Jewish Federation’s Adam Laver Lives Jewishly and Serves the Community

Adam Laver (Courtesy of Blank Rome)

Adam Laver, a Rittenhouse Square resident, is a second-generation member of Temple Beth Zion-Beth Israel in Center City. He had his bar mitzvah there.

And now, Laver’s two children, daughter Alana and son Noah, are third-generation members at BZ-BI. And they also had their bat and bar mitzvahs there.

For Laver, this was never a question. Participation in the Jewish community has been mandatory for his family since his ancestors came over from Ukraine and helped establish some of the early Jewish fraternal organizations in Philadelphia.

Today though, it’s perhaps more mandatory than ever. Laver, a real estate lawyer at Blank Rome LLP, has served the Jewish Federation of Greater Philadelphia since 2001, right after he graduated from law school.

But now he’s leading the organization’s emergency response committee, which is organizing allocations from the Philly Stands with Israel fund. The Federation has raised more than $15 million for Israel since Oct. 7. The money has gone to organizations such as Leket, Israel’s national food bank, and United Hatzalah, which organizes emergency medical response efforts.

“People were very moved initially, and it showed,” Laver said. “There is a sense right now that this is ongoing.”

It’s Laver’s job to keep it going. Fellow Jews in the area will tell him they’ve already given money. But then they’ll ask if he needs more.

“We’re concerned about resiliency. We’re concerned about the threat from the north. We’re not turning any dollars away,” Laver said.

In December, Sarah Solomon, the Federation’s chief development officer, said long-term needs might be next for the fund. Those could include infrastructure, community rebuilding and trauma counseling.

“Nothing can be taken for granted. There’s a sense of our fragility. It’s so concerning…the Jew hatred locally and around the world necessitates doing everything we can to secure a strong Jewish homeland,” Laver said. “It’s so vital and it can be overwhelming. But rather than allow it to be overwhelming, we each need to think about how we can contribute and move the needle even incrementally and in small ways.”

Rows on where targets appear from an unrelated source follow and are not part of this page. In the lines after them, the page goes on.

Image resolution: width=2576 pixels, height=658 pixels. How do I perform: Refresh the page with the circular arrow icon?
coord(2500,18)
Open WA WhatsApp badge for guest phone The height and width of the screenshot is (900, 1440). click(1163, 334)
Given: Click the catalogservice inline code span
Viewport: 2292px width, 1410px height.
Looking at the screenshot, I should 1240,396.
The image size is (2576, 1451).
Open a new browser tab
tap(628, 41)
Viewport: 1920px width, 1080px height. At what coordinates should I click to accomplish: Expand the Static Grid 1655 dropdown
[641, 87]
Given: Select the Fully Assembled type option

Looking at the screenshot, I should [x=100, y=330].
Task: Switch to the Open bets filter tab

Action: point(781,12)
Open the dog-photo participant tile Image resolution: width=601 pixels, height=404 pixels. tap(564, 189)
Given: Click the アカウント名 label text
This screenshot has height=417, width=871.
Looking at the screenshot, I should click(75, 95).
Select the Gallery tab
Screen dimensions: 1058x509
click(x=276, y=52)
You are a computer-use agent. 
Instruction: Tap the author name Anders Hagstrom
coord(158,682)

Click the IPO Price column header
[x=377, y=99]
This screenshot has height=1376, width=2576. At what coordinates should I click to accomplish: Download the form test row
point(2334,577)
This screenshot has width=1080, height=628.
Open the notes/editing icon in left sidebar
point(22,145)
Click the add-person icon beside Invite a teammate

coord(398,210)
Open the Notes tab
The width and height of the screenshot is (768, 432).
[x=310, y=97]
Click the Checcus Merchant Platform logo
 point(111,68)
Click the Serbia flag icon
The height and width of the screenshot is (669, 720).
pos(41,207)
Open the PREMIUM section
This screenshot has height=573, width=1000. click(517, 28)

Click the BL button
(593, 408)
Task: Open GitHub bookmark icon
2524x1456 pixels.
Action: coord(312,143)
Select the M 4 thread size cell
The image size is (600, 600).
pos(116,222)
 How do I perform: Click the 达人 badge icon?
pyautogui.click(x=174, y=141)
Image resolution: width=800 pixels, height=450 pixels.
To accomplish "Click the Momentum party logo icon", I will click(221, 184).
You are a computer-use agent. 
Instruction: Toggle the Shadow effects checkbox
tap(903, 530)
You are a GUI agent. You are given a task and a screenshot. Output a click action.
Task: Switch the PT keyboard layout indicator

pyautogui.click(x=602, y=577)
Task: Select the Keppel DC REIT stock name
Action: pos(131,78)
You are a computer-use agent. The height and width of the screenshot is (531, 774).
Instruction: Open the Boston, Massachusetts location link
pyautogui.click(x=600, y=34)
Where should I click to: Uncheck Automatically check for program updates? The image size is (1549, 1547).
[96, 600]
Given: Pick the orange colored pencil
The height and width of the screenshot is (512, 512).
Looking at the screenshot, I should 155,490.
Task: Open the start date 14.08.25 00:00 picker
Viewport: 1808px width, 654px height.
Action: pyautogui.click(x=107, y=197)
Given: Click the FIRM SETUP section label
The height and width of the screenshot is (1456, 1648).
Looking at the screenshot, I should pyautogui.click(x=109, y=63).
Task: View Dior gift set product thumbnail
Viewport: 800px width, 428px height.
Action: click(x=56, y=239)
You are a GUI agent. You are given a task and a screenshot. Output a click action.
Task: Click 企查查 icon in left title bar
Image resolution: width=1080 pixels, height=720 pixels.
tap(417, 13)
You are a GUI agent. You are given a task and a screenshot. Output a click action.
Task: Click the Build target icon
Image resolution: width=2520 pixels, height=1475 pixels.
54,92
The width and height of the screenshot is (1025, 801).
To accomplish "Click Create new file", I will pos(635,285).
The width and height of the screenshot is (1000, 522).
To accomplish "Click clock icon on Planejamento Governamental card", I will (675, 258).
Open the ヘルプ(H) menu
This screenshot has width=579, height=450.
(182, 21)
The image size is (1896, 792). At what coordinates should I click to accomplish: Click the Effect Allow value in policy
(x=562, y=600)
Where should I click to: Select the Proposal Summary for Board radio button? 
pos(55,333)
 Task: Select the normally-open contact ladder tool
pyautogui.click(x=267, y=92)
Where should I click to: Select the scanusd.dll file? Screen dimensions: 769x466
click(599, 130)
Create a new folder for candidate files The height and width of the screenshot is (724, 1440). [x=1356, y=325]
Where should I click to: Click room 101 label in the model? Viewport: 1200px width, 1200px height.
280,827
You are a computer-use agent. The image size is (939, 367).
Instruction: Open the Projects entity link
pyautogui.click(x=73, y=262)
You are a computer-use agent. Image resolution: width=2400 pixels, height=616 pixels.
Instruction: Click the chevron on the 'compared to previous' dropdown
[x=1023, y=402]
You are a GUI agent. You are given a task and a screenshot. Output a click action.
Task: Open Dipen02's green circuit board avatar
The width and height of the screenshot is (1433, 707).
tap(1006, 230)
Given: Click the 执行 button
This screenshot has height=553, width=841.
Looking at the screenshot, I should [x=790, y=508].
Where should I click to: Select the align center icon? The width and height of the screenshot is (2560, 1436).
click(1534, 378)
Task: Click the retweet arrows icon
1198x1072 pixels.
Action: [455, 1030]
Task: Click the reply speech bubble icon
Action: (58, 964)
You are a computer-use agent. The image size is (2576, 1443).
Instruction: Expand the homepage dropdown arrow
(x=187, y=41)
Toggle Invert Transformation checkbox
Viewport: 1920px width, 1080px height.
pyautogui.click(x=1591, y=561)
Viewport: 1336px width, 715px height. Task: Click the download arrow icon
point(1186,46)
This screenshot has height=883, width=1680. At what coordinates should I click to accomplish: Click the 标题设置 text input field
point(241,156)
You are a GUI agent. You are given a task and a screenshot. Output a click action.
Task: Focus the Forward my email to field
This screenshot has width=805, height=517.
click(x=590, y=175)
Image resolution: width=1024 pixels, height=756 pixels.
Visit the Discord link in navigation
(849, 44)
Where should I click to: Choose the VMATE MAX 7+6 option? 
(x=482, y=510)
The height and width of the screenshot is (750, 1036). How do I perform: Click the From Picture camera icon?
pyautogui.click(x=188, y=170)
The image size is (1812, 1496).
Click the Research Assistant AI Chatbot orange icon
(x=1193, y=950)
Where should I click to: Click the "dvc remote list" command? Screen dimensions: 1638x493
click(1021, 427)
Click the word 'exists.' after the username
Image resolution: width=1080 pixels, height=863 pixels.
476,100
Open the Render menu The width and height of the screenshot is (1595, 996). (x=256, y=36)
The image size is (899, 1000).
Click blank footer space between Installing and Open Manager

“I’m so happy I have the opportunity to chair the emergency response committee and work with other people who want to donate because it combats the feeling of helplessness. I encourage those who are feeling that to pick up the phone, make a donation, write a letter to a representative or sit down with a friend for a cup of coffee to educate and enlighten,” Laver continued. “There are a lot of people with skewed views, and we cannot be silent.”

More than 20 years ago, Laver met his wife, Sara, doing advocacy work for the Federation in Washington, D.C.

Today, the couple tries to pass their values down to their teenage children. It’s not just about serving the Jewish Federation and supporting Israel, according to Laver. It’s about living Jewishly.

The lawyer describes a typical weekend in his household:

Friday night is Shabbat dinner. Friends are over. The kids help lead blessings. Laver talks about the Philly Stands with Israel fund. Alana Laver talks about her Jewish Student Union activities in school. She also brings up the tension between some of the students over the Israel-Hamas war.

Saturday morning is for services at BZ-BI. Then on Sunday, Noah Laver goes off to the Jewish Family and Children’s Service’s teen empowerment program. He learns about philanthropic giving and how to prioritize allocations. His sister is an alum of the program.

And after Laver drops Noah Laver off, he takes Alana Laver to the Kaiserman JCC for her Diller Teen Fellows program, an initiative that connects Jewish teens to the Jewish community.

“Our free time is spent working on behalf of our community,” Laver said.